Les voyages sont les romans les plus improbables. Ce livre recense les folles errances d’une cinquantaine d’artistes, de Sarah Bernhardt à Jeff Koons. On pourrait commencer par Serge Gainsbourg qui rejoint Jane Birkin, dans le sud de la France, sur le tournage de La Piscine. Il loue alors une Cadillac plus grosse que celle d’Alain Delon. Mais le symbole de cette rivalité masculine tournera court, quand il sera incapable de passer les ruelles de Saint-Tropez avec !
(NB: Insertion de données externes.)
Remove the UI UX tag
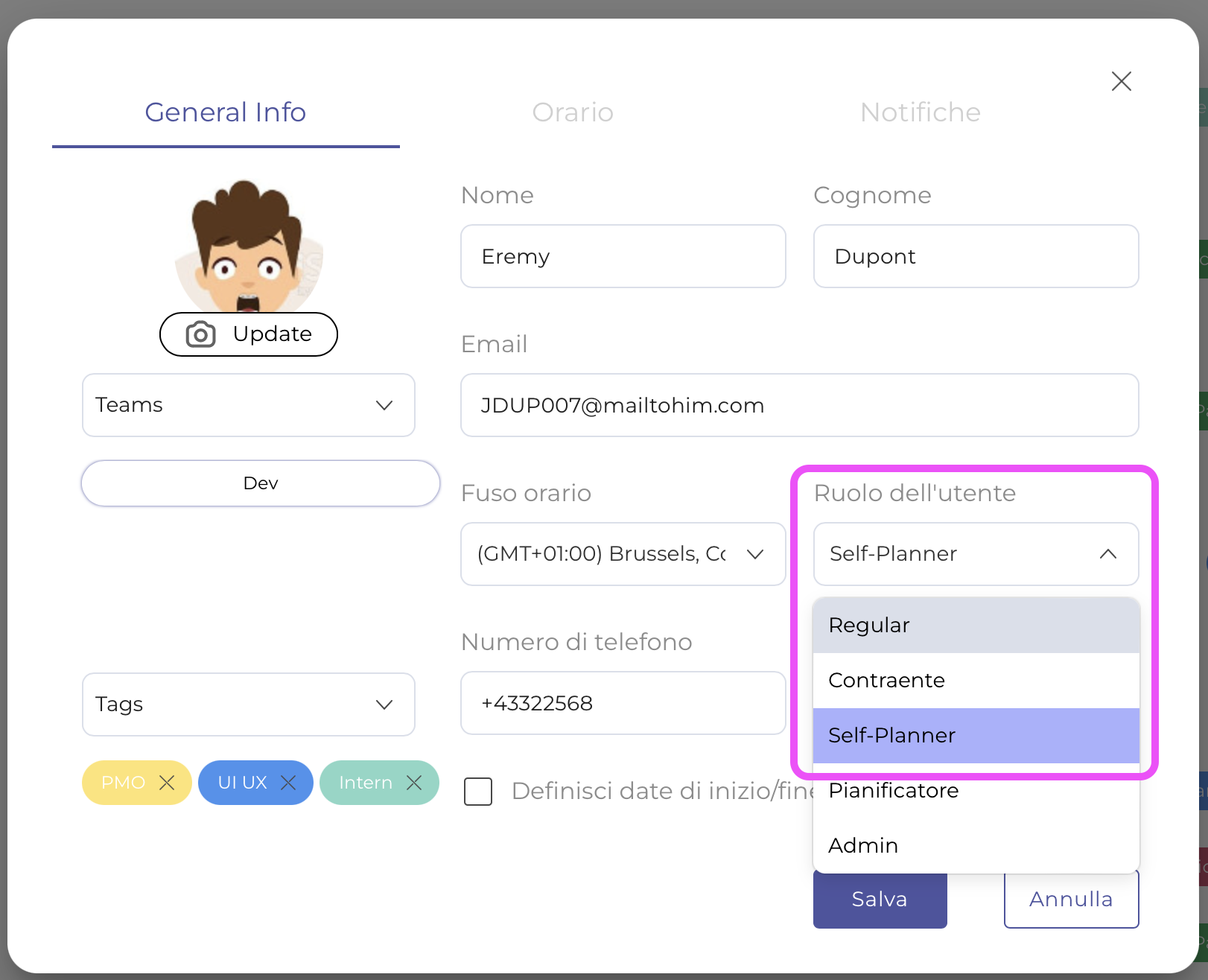Viewport: 1208px width, 980px height. tap(288, 783)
Autre histoire mythique : Hemingway en vadrouille qui oublie le manuscrit de son fameux Paris est une fête dans une malle au Ritz. On le retrouvera vingt-cinq ans plus tard. Bertil Scali, l’auteur de ces textes sensibles et documentés, s’est glissé ici ou là dans l’intimité de toutes ces légendes. Le voyage semble être finalement le reflet le plus éclatant de qui nous sommes. L’élection même de ce que nous emportons, nos bagages, est une lecture de nos priorités. Rien d’étonnant à ce que ce livre ait été magnifiquement illustré par Pierre Le-Tan, dont on se souvient des collaborations avec Modiano ; ce dernier étant capable de connaître les heures des trains passant en gare de Bordeaux en 1942.
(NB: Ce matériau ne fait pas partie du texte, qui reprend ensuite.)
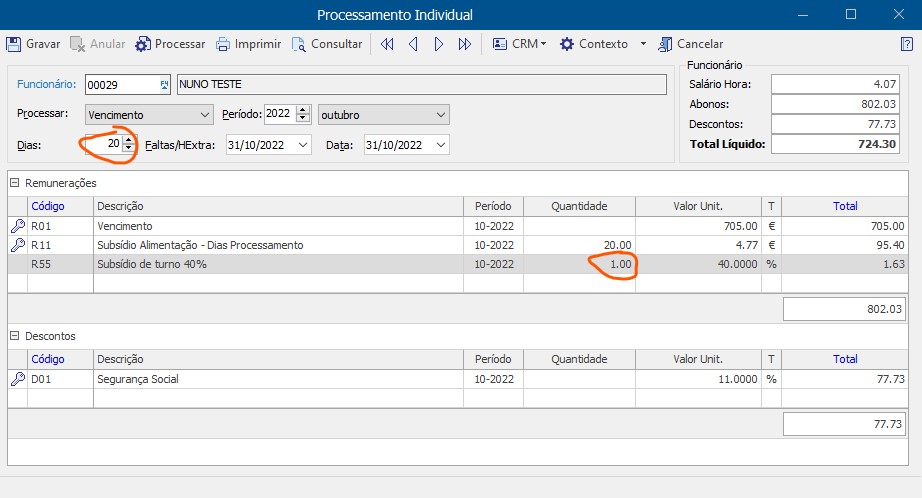Click the help icon at toolbar right

[907, 44]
Tout artiste est traversé par cette folie de l’ailleurs, et c’est sûrement la meilleure façon de se fuir. On le ressent bien avec Keith Richards, toujours sur la route. Scali a cette superbe formule à propos du guitariste des Stones : “Il poursuit presque calmement sa trajectoire suicidaire, sans jamais mourir.” Cela doit être ça finalement. On ne meurt pas ailleurs, et même, on vit davantage. Les jours possèdent comme un goût de toujours. C’est donc une sorte d’éternité qu’on peut s’offrir à Noël avec ce si beau livre. D.F.
La note de L’Express : 17/20
Histoires de voyageurs. À bagages ouverts
par Bertil Scali, illustrations de Pierre Le-Tan. Thames & Hudson, 448 p., 85 €.